-- What is expected --
Extract every line in the rows below that contains the string "screenshot". Letter case matters.

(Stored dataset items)
★ ★ ★ ★

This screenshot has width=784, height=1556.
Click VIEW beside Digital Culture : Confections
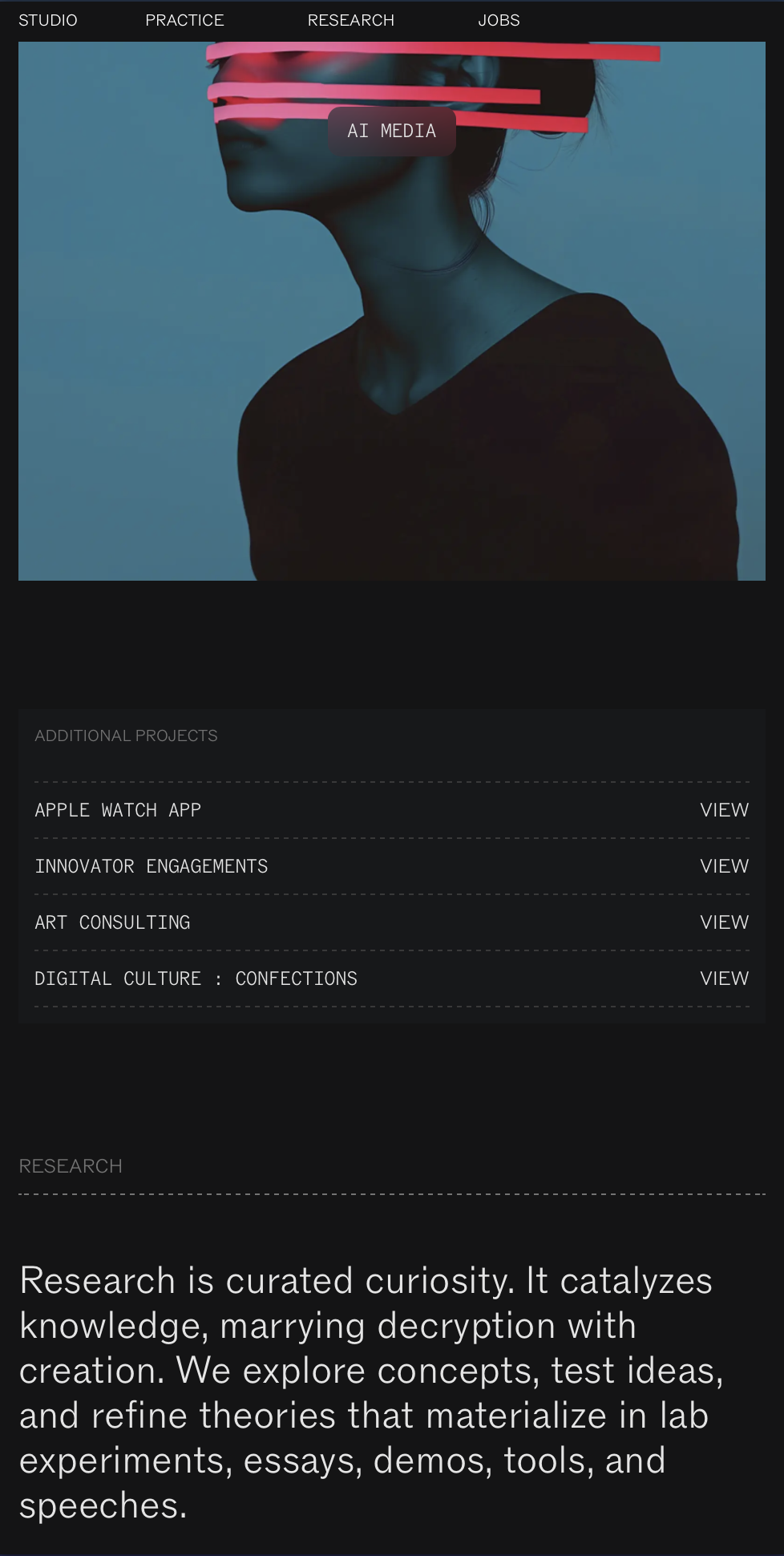pyautogui.click(x=724, y=979)
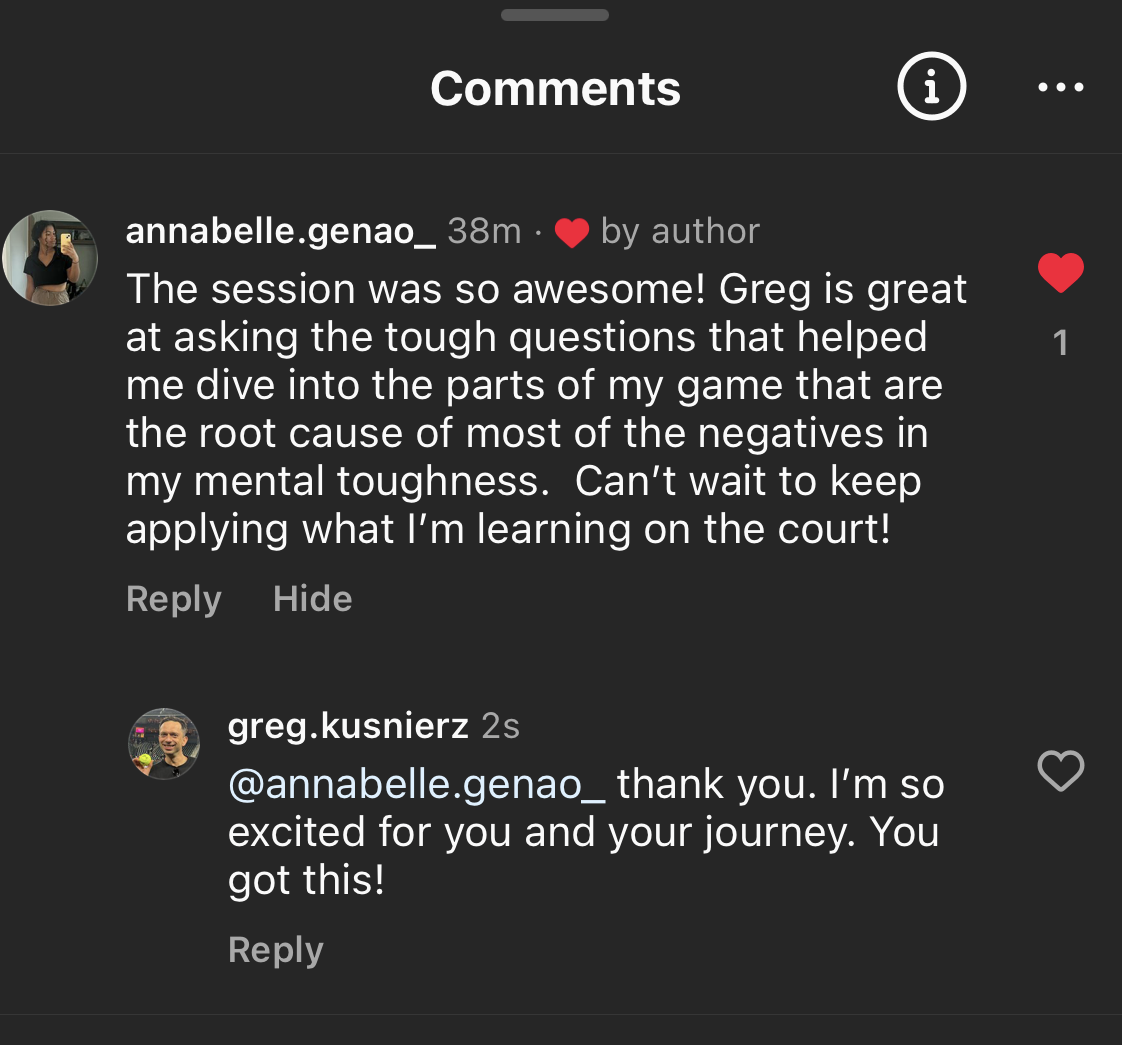Visit the annabelle.genao_ username above her comment
The height and width of the screenshot is (1045, 1122).
click(280, 231)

★ ★ ★ ★

-- Worked solution --
This screenshot has width=784, height=1556.
The height and width of the screenshot is (1045, 1122).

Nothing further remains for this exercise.